Papst Franziskus ist in Kanada eingetroffen. Im Mittelpunkt seiner Reise stehen die Verbrechen der katholischen Kirche an indigenen Kindern.
Es ist die erste Reise, seitdem ihn sein Knieleiden in den Rollstuhl gezwungen hat, und deshalb ist die Aufmerksamkeit über den Wolken groß, als Papst Franziskus im Flugzeug nach Kanada an diesem Sonntag zur Begrüßung ans Mikrofon kommt. Wird der 85-Jährige sitzen, kann er durch die Reihen gehen und wie üblich jeden Journalisten persönlich begrüßen?
Diese apostolische Reise nach Kanada ist körperlich anstrengend. Schwer wiegt aber vor allem der Grund dieser Reise. Es sei eine Reise der Buße, so Papst Franziskus auf dem Hinflug: "Gehen wir sie in diesem Geiste an."

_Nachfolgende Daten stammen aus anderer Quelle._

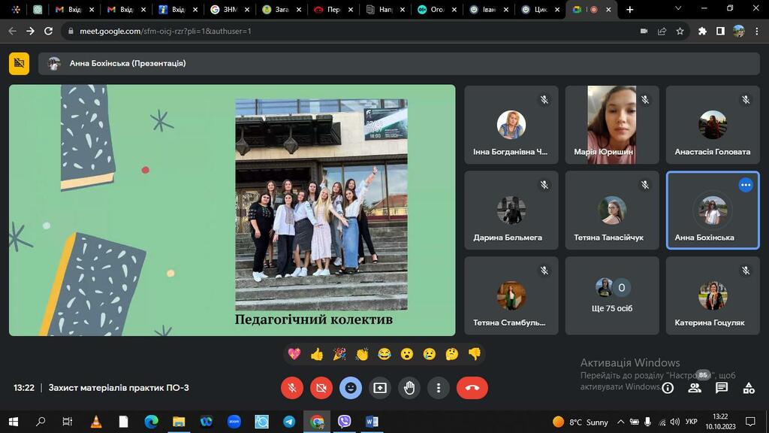This screenshot has width=769, height=433.
Task: Raise hand in the meeting
Action: [409, 388]
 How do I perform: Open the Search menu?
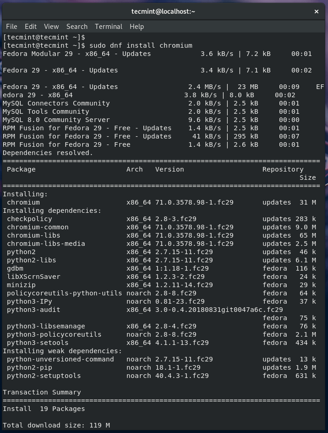pos(77,27)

Auf seiner sechstägigen Reise sind Stationen in Edmonton, Québec und Iqaluit am Nordpolarkreis geplant. Das katholische Kirchenoberhaupt trifft sich in erster Linie mit indigenen Vertretern der First Nations, Metis und Inuit und wird sie um Vergebung bitten. In Kanada wurden im 19. und 20. Jahrhundert indigene Kinder von ihren Familien und ihrer Kultur getrennt und in sogenannten Residential Schools umerzogen, misshandelt und auch sexuell missbraucht. Tausende starben an Krankheiten oder Unterernährung. Für Entsetzen sorgten im vergangenen Jahr Funde Hunderter anonymer Kindergräber.
Über Jahrzehnte hinweg wurden Kinder indigener Familien in Kanada in Internate gesteckt. Mehr als 4.100 von ihnen starben an Gewalt und Missbrauch.
Indigene Gruppen fordern eine Entschuldigung auf kanadischem Boden
Die Schulen wurden vom Staat finanziert. Für die Beteiligung der katholischen Kirche, die eine Vielzahl dieser Schulen betrieb, fordern indigene Gruppen eine päpstliche Entschuldigungsbitte auf kanadischem Boden. Im März kam es bereits zu einer Begegnung mehrerer indigener Delegationen mit dem Papst in Rom.
Eine Inuit-Organisation in Nordwest-Kanada will dagegen aber auch jetzt keinen Vertreter zur Begegnung mit dem Papst nach Iqaluit entsenden. Zwar erkenne man die Geste der Papstreise an, aber solange die römisch-katholische Kirche keine eindeutige Verpflichtungserklärung zur Aufarbeitung des Unrechts abgebe, würden sich die Vertreter der Inuvialuit Regional Corporation zurückhalten. Die Inuvialuit, so heißt es in ihrer Erklärung, tragen nach wie vor die Last des generationsübergreifenden Traumas, das von den Internatsschulen herrührt, und werden diese Gräueltaten niemals vergessen.
Das Schicksal der Ureinwohner weltweit im Blick behalten
Das Schicksal der Indigenen geht Papst Franziskus nahe und die Dimension dieser Reise geht weit über Kanada hinaus. Es gilt, das Schicksal der Ureinwohner weltweit im Blick zu behalten. Die Reise ist ihm ein inniges Bedürfnis, trotz seines angeschlagenen Knies. Seit Wochen absolviert der 85-Jährige Termine im Rollstuhl. Eine geplante Afrika-Reise musste kurzfristig wieder abgesagt werden. Die Kanada-Reise findet statt - und auch das ist eine Botschaft.
Papst Franziskus mag körperlich angeschlagen sein, aber von Amtsmüdigkeit kann auch im zehnten Jahr seines Pontifikats nicht die Rede sein. Als er auf dem Hinflug einen Sonntagsgruß "Buona Domenica a tutti" ins Mikrofon spricht, steht er gestützt auf einen Stock. Aber er steht und seine Verfassung lässt es ebenfalls zu, dass er im Anschluss durch die Sitzreihen geht, bei uns Journalisten stehen bleibt und sich zuweilen munter und interessiert unterhält.
Das Programm nimmt Rücksicht auf den Gesundheitszustand des Pontifex. Zwei Termine pro Tag, mit längeren Ruhepausen. Es wird viel davon abhängen, wie die Kanada-Reise verläuft, ob und wann Papst Franziskus wie angekündigt nach Kiew reisen kann. Viele meinen, das wird bald geschehen. Vorbereitet werde eine solche Reise aber erst nach der Rückkehr aus Kanada - und die hat ja gerade erst begonnen.
Andreas Postel leitet das ZDF-Studio in Rom und begleitet Papst Franziskus auf seiner Kanada-Reise.